Avec plus de détails que l’opuscule Sur le Destin, mais souvent dans les mêmes termes, le Commentaire au Premier Alcibiade a défini ce que Proclus entend par le salut total de l’âme. Ce salut consiste, pour l’homme, à répudier tout ce qui est changeant, divers et multiple, à ne contempler que sa propre essence dans son immuable Unité et, par là, à se fondre dans l’ün absolu ; pour atteindre à ce point, nul des procédés rationnels de connaissance décrits par les écoles philosophiques ne saurait suffire ; il faut recourir à une vision inspirée ; et pour désigner cette vision, Proclus use des mots ἐνθουσίασις, μανία qui veulent également dire en grec transport délirant, folie furieuse.

Ce n’est pas, en effet, le génie grec si mesuré, si raisonnable, si logique, ce n’est pas le sage Socrate, cc ne sont pas ses disciples authentiques qui ont conseillé d’interpréter de la sorte le précepte Delphique : Γνῶθι σαυτόν, connais-toi toi-même. Cette interprétation vient de l’Orient.
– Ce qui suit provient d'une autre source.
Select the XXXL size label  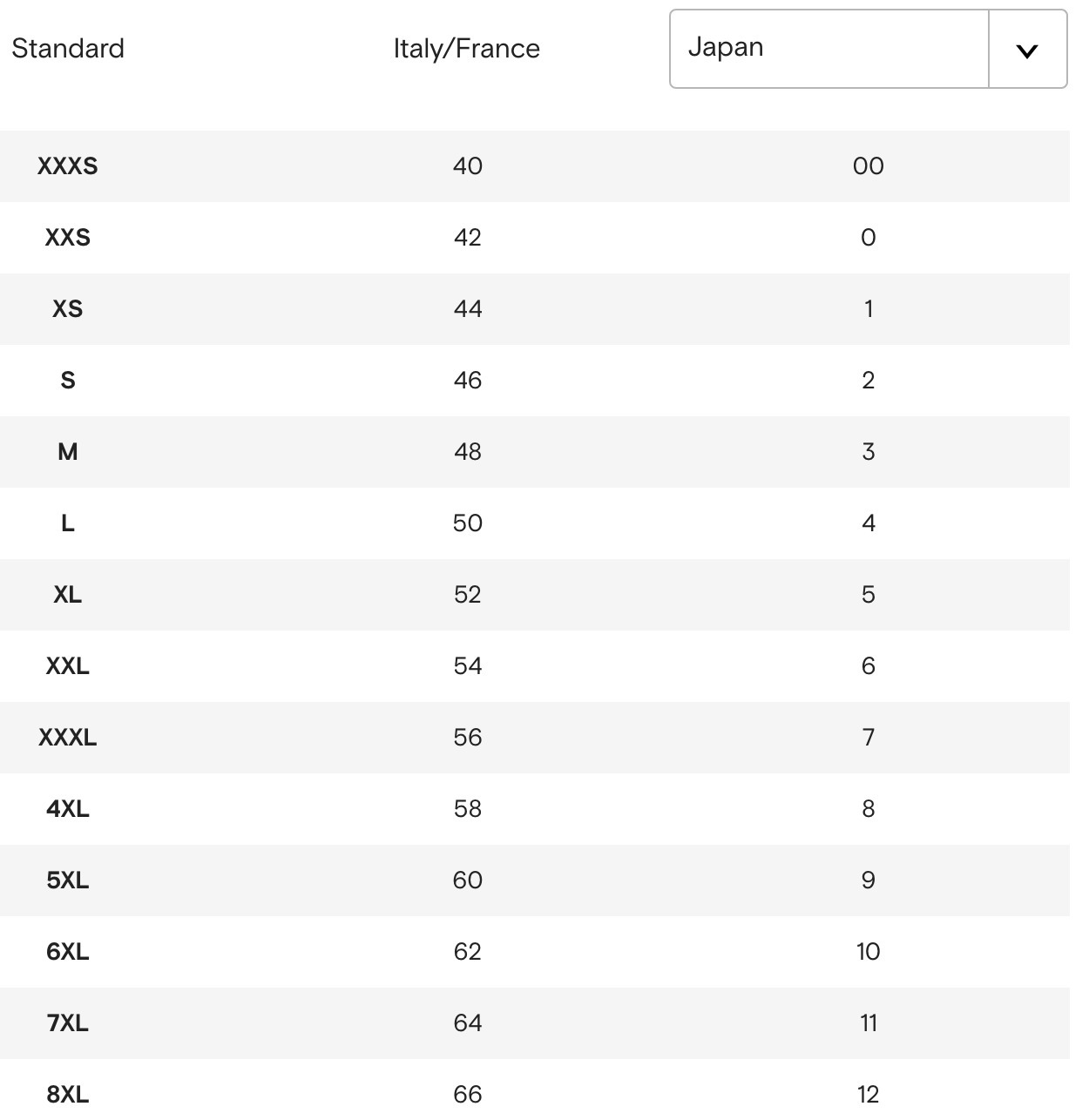tap(68, 737)
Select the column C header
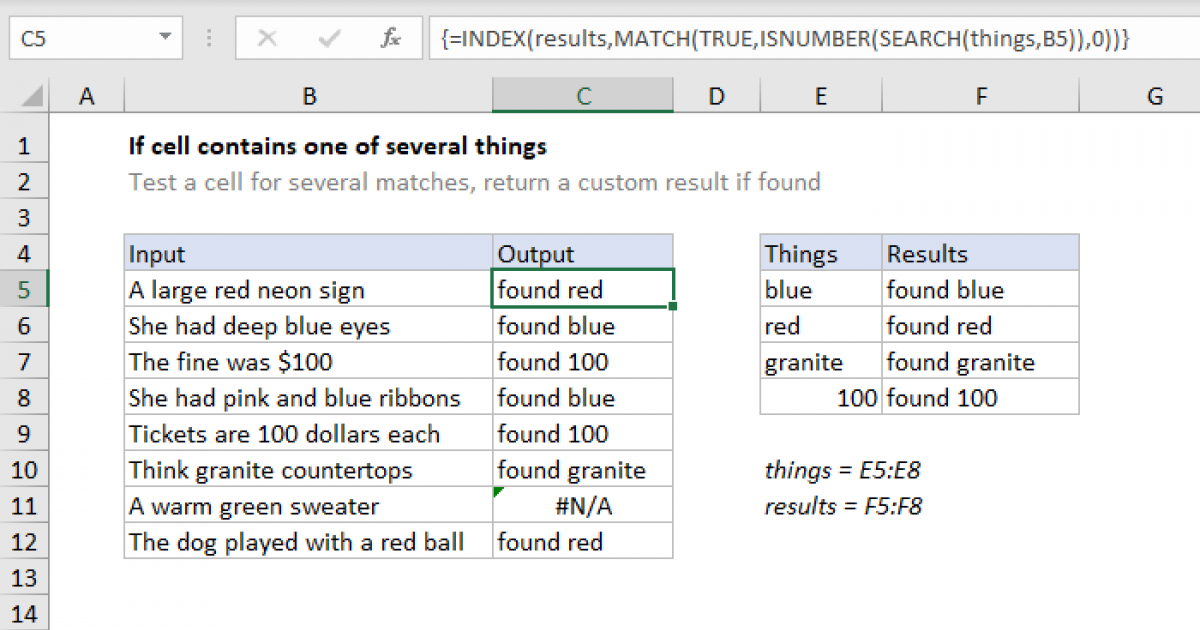1200x630 pixels. coord(583,95)
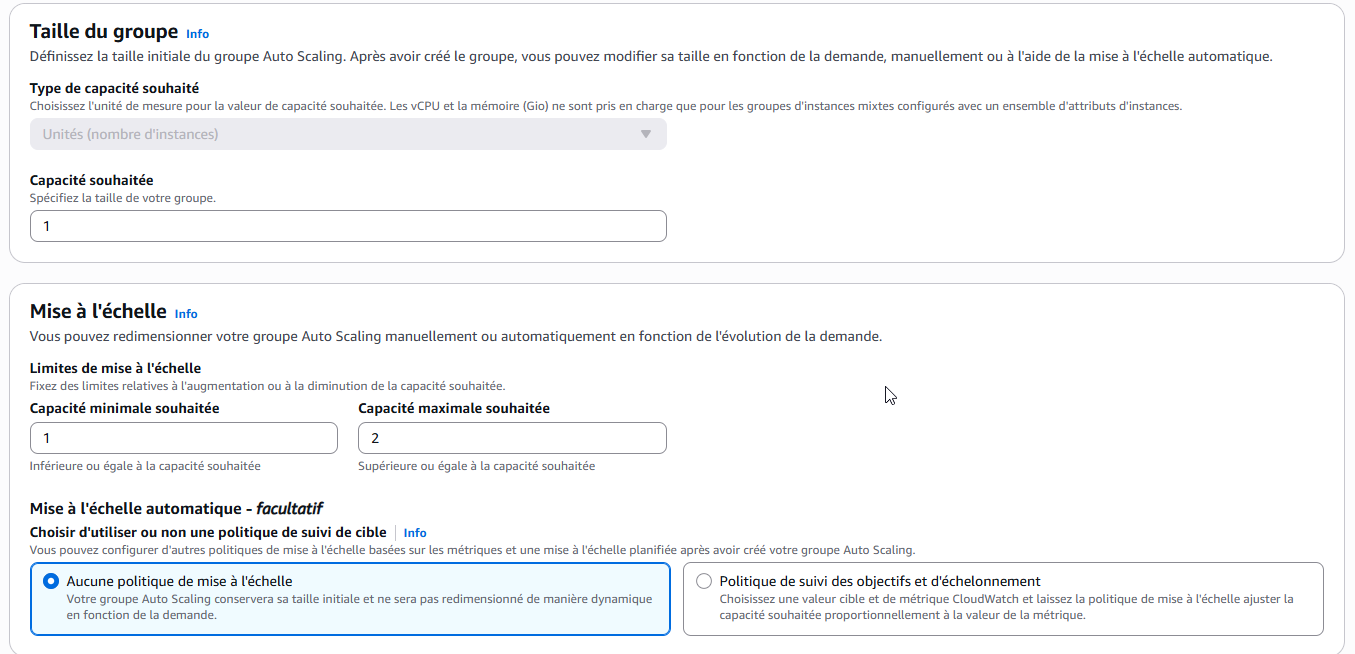
Task: Click Mise à l'échelle automatique - facultatif heading
Action: (x=176, y=508)
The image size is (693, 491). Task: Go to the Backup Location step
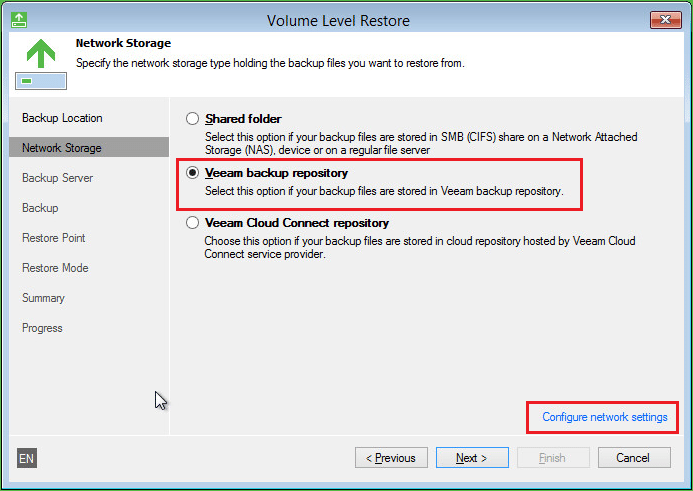point(62,118)
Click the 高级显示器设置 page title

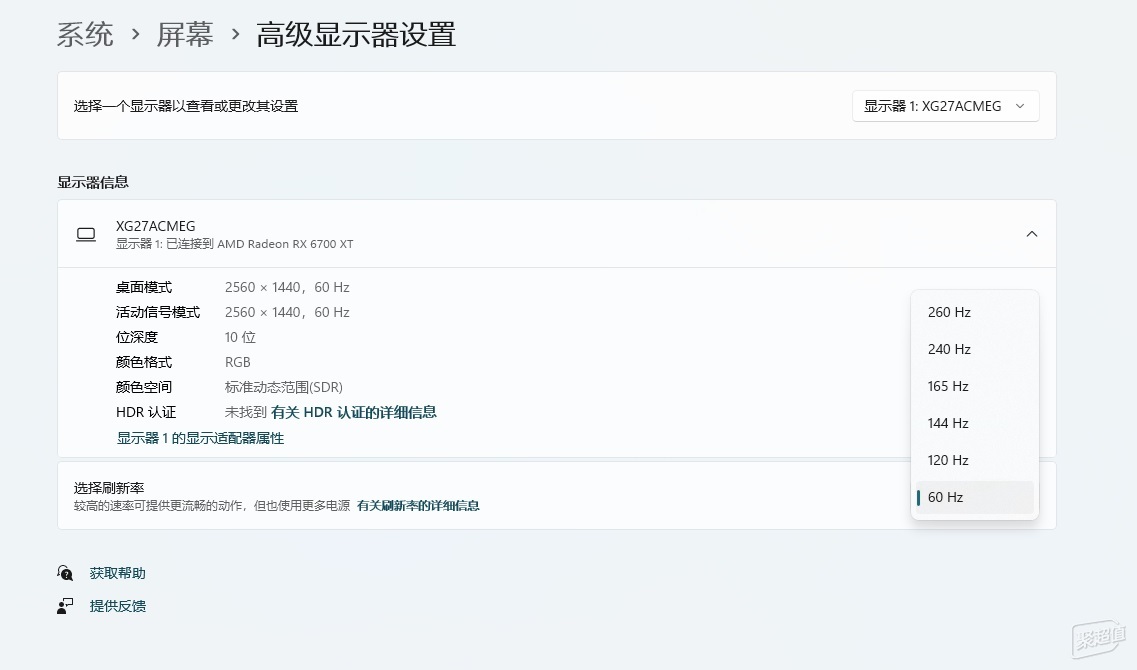tap(356, 34)
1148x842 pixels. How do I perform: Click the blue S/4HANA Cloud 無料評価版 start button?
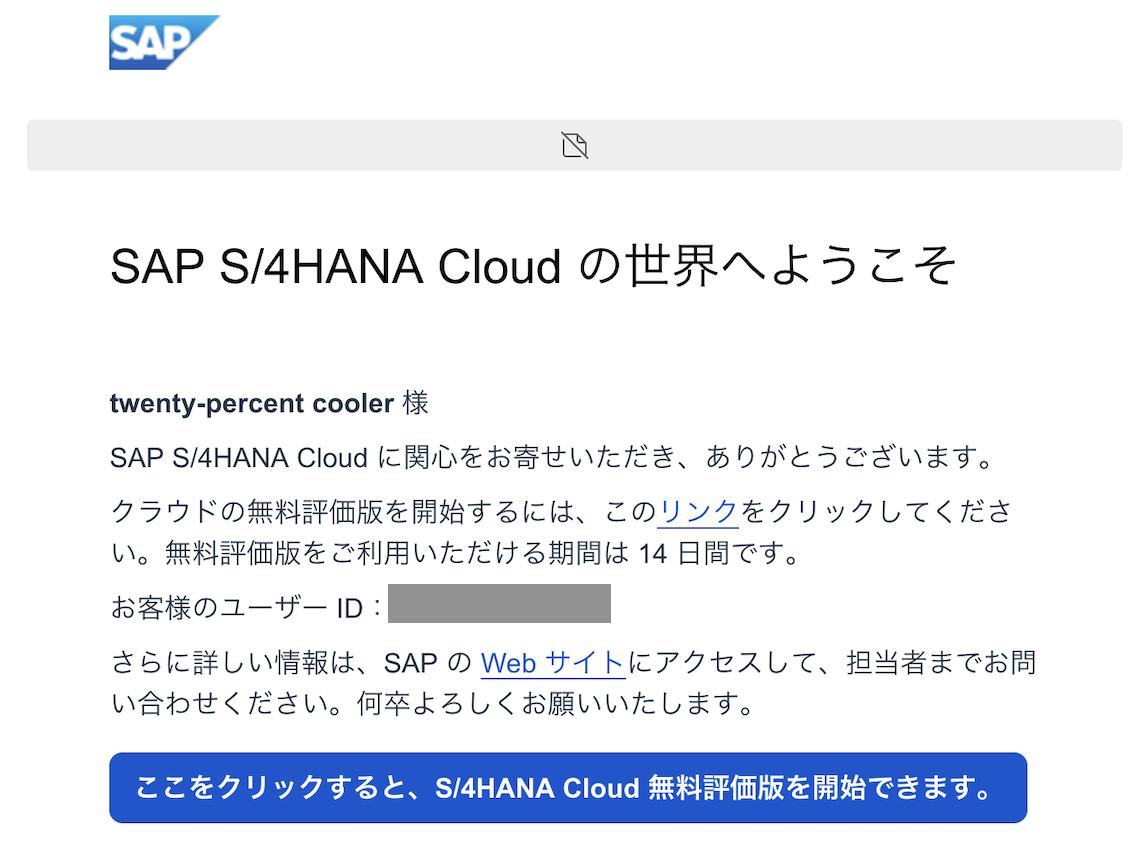(568, 788)
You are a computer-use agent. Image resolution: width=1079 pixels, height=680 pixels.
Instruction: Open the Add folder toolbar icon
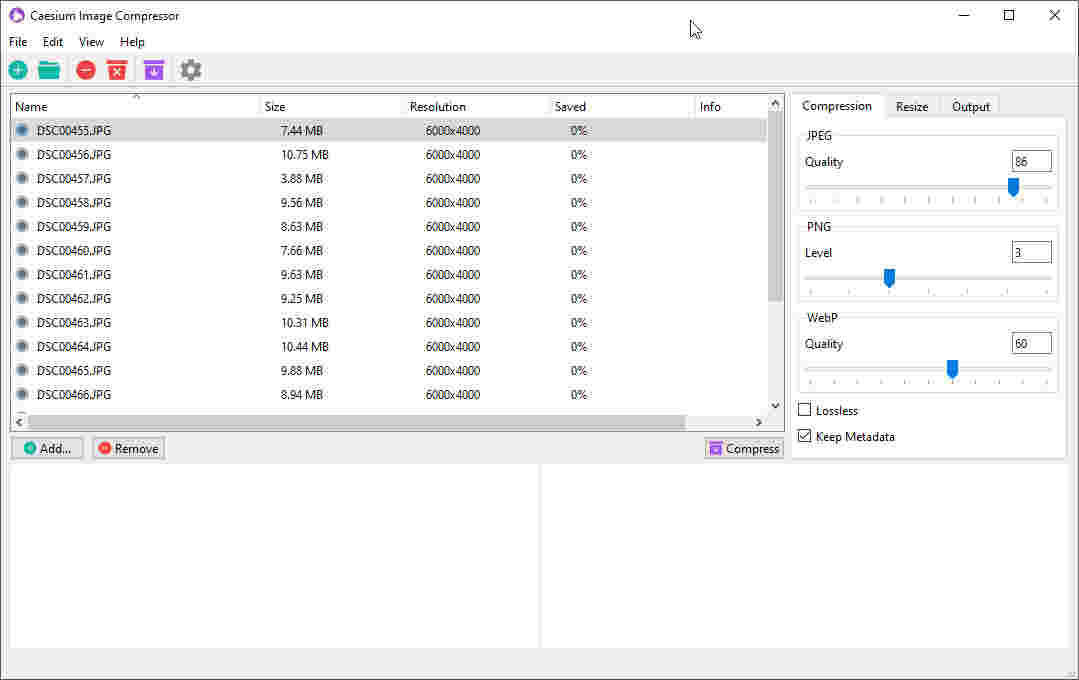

L’inspiration par laquelle elle prétend conduire l’âme à son salut total est très proche parente de la démence extatique du fakir, du rêve sans fin, au bord du Gange, du brahme de Bénarès.

Cette doctrine, Jean Tauler la met au-dessus de celle de Saint Thomas d’Aquin ; il rougit à la pensée que les Chrétiens ont pu laisser à un païen l’honneur de les devancer à tel point. Cette doctrine, cependant, qu’a-t-elle donc de commun avec le Christianisme ?

Sans doute l’enseignement de l’Église Catholique promet le salut au fidèle ; sans doute, il décrit ce salut comme une union intime avec Dieu, comme une indicible vision de l’essence divine.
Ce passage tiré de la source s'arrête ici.